Na czwartkowym spotkaniu ojciec Leonard opowiedział nam o poczuciu humoru. Jak się okazuje, może ono mocno ułatwić życie. Pozwala zdystansować się od siebie i swoich problemów. Pomaga również nadać właściwą proporcję temu, co skłonni jesteśmy wyolbrzymiać. Dzięki śmiechowi możemy strącić z piedestału własne „Ja”, które w naszych wystraszonych myślach urasta do rangi bożka – śmiertelnie poważnego, nietykalnego i stojącego w centrum wszechświata.
Pogodne nastawienie może nam zatem przynieść wolność od samych siebie – bojących się o swoje dobre imię, przewrażliwionych i wciąż rozpamiętujących swoje błędy lub porażki. Warto też pamiętać, że uśmiech jest zaraźliwy – wywołuje radość na twarzach ludzi wokół nas. Pozwala każdemu bez obawy zbliżyć się do nas i wlewa otuchę w czyjeś serce.

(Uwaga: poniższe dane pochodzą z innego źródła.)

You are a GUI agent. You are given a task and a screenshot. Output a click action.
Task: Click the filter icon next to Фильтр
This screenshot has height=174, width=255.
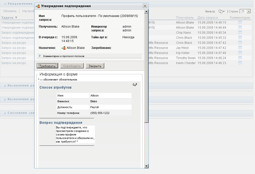coord(221,11)
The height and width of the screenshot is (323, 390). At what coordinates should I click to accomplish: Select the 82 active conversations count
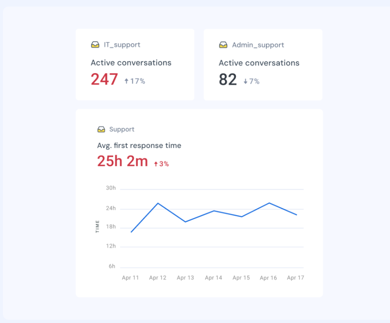(x=228, y=80)
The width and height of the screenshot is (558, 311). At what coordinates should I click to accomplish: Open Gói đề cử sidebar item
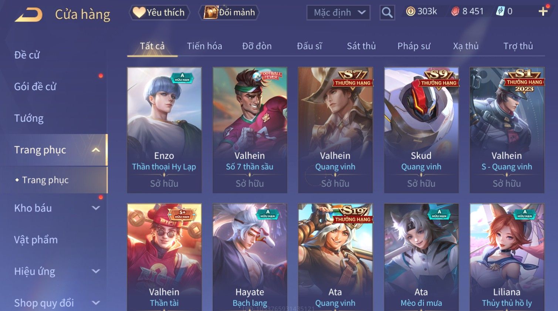(x=35, y=87)
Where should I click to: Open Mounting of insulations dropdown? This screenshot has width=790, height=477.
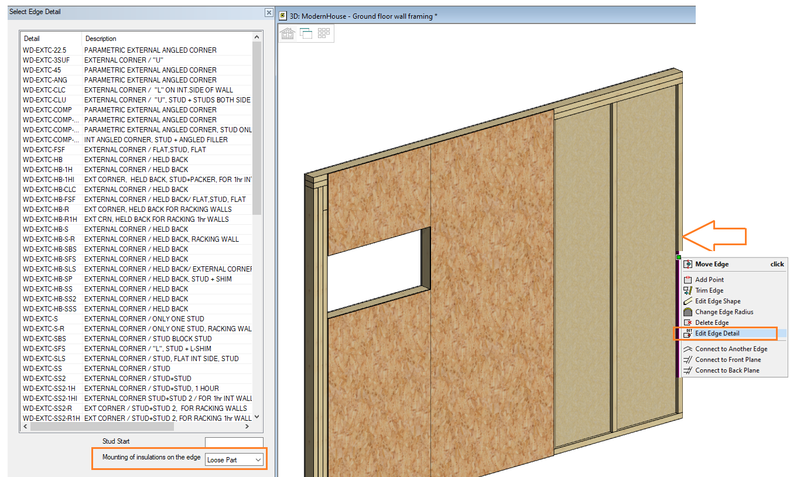[x=234, y=460]
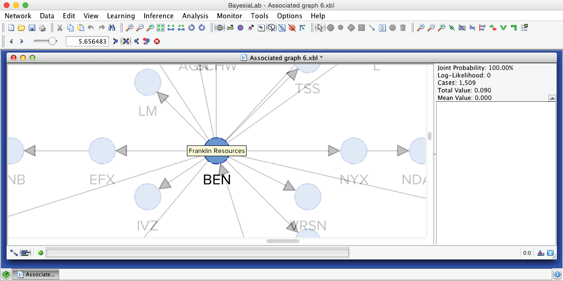
Task: Click the Print icon in toolbar
Action: (42, 28)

„Tam, gdzie obumiera humor, tam na pewno nie ma Ducha Świętego” – pisał kardynał Ratzinger. Jedną z cech Pana Boga jest bowiem wieczna radość. „Uśmiech na twarzy pogodnej mówi o szczęściu wewnętrznym i duszy złączonej z Bogiem” – podkreślała św. Urszula Ledóchowska, nazywana Apostołką Uśmiechu.
Patronem poczucia humoru jest Tomasz More. Jedna z anegdot mówi, że święty, prowadzony na szafot, nagle odezwał się do kata: „Proszę cię, panie poruczniku, pomóż mi wejść na górę. Z powrotem poradzę sobie sam”.